**** Input records

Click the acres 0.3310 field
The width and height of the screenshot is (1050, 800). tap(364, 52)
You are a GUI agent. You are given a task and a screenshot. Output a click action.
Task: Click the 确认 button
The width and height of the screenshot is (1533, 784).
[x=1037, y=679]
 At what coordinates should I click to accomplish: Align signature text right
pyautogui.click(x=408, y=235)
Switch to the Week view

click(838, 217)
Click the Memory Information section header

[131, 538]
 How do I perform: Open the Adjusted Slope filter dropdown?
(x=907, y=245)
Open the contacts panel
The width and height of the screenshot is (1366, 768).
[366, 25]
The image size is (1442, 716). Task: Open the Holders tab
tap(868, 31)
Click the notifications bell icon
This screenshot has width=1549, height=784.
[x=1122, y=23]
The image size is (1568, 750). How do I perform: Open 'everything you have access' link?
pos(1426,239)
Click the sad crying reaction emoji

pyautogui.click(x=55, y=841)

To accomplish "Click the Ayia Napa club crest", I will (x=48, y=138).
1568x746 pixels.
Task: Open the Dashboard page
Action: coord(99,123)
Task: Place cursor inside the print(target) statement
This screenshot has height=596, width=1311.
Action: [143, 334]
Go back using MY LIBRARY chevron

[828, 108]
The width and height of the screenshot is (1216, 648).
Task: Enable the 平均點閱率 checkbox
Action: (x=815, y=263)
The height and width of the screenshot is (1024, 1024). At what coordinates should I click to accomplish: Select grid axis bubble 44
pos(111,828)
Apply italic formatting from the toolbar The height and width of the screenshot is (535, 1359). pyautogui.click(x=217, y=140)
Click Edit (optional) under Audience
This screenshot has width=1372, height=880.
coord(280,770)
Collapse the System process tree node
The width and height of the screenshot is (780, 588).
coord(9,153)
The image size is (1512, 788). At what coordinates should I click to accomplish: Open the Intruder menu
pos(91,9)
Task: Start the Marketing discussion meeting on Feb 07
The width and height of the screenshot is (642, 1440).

********

Task to complete: Transcribe the line that contains "The image size is (1512, 788)." exactly, then each line after it through the end of the material. Nothing else belongs in the output.

The answer:
The image size is (1512, 788). At what coordinates should I click to accomplish: Open the Intruder menu
pos(91,9)
Task: Start the Marketing discussion meeting on Feb 07
The width and height of the screenshot is (642, 1440).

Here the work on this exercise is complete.